**REQUIREMENT**
Look through the entries below and return all lines including the word "Choose".

**Records excerpted from a collection**
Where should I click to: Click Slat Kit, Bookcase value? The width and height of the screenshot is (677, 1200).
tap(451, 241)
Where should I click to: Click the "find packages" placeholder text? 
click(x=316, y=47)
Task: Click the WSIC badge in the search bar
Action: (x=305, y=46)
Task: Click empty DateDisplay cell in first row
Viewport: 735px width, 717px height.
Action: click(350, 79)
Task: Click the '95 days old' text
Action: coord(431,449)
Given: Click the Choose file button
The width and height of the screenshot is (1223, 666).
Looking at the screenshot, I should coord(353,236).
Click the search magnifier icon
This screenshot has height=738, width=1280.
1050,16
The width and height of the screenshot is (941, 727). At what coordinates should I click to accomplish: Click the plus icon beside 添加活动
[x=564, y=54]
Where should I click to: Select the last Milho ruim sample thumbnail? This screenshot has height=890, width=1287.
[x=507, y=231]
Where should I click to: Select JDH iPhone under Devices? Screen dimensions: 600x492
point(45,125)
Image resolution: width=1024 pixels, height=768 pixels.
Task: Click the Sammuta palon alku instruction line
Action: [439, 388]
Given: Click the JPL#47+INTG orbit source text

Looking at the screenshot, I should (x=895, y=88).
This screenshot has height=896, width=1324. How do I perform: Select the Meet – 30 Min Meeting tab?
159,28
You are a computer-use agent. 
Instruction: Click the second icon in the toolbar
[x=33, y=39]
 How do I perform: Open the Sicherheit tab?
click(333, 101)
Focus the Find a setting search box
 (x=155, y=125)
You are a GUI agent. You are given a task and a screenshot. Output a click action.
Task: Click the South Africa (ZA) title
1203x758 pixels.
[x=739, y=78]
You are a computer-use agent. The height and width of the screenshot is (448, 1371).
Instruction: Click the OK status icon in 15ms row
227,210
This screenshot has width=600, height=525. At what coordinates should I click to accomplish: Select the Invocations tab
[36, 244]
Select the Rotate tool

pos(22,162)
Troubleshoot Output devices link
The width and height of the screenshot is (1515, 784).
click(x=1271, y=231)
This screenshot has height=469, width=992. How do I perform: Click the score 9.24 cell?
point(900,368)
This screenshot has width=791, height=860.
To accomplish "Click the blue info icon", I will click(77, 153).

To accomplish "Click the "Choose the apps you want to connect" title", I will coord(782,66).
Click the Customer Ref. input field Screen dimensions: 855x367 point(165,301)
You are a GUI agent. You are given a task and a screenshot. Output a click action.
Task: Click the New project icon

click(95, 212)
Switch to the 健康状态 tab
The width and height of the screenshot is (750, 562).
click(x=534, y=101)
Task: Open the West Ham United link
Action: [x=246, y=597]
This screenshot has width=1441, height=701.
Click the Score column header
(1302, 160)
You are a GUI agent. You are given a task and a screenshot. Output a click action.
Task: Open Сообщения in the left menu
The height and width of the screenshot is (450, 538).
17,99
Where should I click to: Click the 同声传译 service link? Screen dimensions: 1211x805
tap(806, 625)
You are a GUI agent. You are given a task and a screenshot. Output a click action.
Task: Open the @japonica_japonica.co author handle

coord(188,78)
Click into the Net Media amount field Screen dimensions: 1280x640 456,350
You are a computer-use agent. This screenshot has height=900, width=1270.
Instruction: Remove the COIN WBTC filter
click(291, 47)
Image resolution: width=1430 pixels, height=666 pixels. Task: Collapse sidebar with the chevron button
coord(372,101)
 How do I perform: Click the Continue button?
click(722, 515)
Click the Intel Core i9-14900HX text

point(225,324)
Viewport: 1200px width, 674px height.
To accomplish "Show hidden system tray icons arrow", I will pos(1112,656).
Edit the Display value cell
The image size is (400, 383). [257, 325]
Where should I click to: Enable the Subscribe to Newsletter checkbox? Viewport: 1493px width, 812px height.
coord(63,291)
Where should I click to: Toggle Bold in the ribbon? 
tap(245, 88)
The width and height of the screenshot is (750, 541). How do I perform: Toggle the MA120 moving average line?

**WRITTEN ANSWER**
Given: Click the Choose file button
To accomplish "Click the "Choose the apps you want to connect" title", I will coord(782,66).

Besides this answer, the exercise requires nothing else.